MapLarge aids data scientists in productionalized machine learning or 'ML Ops' by providing a data analytics suite of capabilities spanning a 6-step ML Ops process. This engineering process addresses use case requirements from problem definition through production deployment of machine learning models. These steps include:
1. Problem Definition and Framing: articulating the use case with relevant machine learning approaches and analytic methods applicable to the problem.
2. Data Sourcing & Acquisition: identifying and accessing the pertinent data types and data classes in a common analysis platform.
3. Data Handling & Storage: creating ETL workflows supporting ingest, transformation, transport, storage, and monitoring.
4. Data Manipulation & Preparation: employing an ETL workflow to clean, prepare, manipulate, and segment data for testing and validation.
5. Build, Test, Evaluate, Iterate, and Optimize: developing or accessing a model using machine learning tools, services, and frameworks. The wrapping or integrating of a model into an ETL workflow for model maturation.
6. Production Model Deployment: deploying and managing the model’s lifecycle from application stack integration through retirement.
Use Production-Grade Data Analytics for Data Science Prototyping at Scale
MapLarge provides In-house data scientists and software engineers data analytic tools to support the artificial intelligence and machine learning model lifecycle on production scale data. MapLarge’s ETL Notebooks feature allows R&D teams to deploy models on production data without requiring a re-factor to operationalize. In addition to its own internal notebooks MapLarge also supports integration with Jupyter Notebooks, Atom Hydrogen, R, Python, Open Neural Networx Exchange (ONNX), TensorFlow, PyTorch, ML.Net and many others.

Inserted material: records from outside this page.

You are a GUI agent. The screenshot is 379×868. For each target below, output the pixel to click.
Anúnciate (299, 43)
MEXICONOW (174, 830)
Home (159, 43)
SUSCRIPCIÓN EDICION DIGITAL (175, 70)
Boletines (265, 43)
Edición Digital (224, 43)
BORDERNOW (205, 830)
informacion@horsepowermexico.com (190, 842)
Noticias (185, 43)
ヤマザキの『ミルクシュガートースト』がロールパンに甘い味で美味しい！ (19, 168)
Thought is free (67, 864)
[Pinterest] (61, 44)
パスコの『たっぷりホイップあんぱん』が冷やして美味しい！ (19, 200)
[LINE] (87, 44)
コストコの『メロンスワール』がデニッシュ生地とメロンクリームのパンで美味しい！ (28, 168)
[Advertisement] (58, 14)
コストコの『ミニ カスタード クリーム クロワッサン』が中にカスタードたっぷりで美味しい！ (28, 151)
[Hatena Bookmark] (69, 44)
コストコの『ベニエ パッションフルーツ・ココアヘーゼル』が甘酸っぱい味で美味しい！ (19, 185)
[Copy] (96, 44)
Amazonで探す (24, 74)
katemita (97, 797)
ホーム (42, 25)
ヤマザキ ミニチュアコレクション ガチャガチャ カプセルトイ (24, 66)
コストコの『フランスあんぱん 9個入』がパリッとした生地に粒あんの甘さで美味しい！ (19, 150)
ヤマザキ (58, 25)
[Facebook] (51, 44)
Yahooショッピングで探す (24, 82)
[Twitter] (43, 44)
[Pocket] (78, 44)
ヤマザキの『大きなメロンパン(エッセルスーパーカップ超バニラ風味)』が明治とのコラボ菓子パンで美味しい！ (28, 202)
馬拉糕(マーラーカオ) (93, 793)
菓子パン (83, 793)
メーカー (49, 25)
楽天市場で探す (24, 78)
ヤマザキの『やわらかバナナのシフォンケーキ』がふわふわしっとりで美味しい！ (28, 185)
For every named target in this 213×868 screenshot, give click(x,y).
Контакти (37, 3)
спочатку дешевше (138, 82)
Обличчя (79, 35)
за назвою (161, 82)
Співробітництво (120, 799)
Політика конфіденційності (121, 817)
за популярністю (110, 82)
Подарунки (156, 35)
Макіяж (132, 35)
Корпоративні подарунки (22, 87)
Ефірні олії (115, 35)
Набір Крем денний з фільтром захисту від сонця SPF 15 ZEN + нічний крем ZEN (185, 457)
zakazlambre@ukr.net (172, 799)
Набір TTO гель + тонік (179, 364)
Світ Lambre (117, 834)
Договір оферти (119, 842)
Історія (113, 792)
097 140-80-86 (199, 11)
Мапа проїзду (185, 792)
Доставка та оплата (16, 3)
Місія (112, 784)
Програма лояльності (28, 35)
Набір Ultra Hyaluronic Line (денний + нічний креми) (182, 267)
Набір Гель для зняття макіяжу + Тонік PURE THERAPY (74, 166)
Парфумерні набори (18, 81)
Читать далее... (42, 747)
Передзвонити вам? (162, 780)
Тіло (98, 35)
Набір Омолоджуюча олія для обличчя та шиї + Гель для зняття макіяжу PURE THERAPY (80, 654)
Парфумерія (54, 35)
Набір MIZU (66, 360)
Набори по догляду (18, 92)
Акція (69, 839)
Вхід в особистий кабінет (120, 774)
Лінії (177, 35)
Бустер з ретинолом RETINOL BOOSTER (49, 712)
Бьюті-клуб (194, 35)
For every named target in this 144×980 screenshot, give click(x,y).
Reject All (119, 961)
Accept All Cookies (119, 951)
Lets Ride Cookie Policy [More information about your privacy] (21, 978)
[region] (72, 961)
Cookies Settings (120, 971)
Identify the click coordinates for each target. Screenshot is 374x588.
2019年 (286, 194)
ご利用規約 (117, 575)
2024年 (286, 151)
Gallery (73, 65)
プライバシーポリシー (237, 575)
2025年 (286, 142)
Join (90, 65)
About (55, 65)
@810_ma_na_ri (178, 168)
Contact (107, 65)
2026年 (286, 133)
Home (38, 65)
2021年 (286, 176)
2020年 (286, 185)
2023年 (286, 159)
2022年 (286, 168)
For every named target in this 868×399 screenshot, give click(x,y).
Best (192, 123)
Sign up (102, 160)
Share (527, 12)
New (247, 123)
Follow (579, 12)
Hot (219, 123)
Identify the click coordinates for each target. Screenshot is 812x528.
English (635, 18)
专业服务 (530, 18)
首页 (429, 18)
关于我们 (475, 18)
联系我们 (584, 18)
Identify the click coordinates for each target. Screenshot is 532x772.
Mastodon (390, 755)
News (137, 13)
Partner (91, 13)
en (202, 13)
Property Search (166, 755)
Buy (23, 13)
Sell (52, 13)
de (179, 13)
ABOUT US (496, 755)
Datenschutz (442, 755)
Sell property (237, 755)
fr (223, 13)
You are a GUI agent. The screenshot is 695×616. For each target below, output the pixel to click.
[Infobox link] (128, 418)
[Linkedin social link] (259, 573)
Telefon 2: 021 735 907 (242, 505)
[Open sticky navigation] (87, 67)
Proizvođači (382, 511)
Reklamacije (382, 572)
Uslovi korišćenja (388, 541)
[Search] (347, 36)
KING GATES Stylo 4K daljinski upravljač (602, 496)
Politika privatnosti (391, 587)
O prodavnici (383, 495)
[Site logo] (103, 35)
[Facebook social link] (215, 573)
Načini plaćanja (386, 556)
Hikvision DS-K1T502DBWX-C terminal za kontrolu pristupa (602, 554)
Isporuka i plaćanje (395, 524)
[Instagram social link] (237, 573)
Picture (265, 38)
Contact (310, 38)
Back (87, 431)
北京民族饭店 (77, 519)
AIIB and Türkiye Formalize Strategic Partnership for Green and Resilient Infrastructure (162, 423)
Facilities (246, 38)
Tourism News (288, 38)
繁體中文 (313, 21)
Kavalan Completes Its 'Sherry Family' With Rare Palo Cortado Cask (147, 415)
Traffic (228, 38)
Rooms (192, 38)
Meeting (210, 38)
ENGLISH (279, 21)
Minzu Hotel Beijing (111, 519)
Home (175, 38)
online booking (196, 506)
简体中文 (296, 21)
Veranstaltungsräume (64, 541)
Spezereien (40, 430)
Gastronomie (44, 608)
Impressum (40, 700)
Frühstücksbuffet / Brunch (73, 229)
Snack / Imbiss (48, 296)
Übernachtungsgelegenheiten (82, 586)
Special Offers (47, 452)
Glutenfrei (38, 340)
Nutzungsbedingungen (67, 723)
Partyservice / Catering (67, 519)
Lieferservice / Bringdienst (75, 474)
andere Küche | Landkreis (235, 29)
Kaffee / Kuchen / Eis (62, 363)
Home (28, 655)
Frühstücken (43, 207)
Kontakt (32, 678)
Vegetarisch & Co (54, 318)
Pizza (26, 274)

Accelerate Data Science Driven Apps via Open Standards and Community Ecosystem Support
MapLarge helps enterprises connect their in-house staff and proprietary data/systems to tools, services, libraries, and environments available to the broader data science ecosystem. By using MapLarge’s ETL Notebooks feature, these external integrations are realized with faster time-to-value in a compliant, auditable, and traceable solution methodology.
Provide Flexible Coding Options for Data Scientists and Software Engineers
MapLarge’s extensibility provides data scientists freedom in language choice (Python, R, Node, & C#), libraries, and ecosystems support based on preference and comparative advantage. For software engineers, the platform supports common object-oriented and web framework languages: C++, C#, Java, Javascript, Typescript, and Python.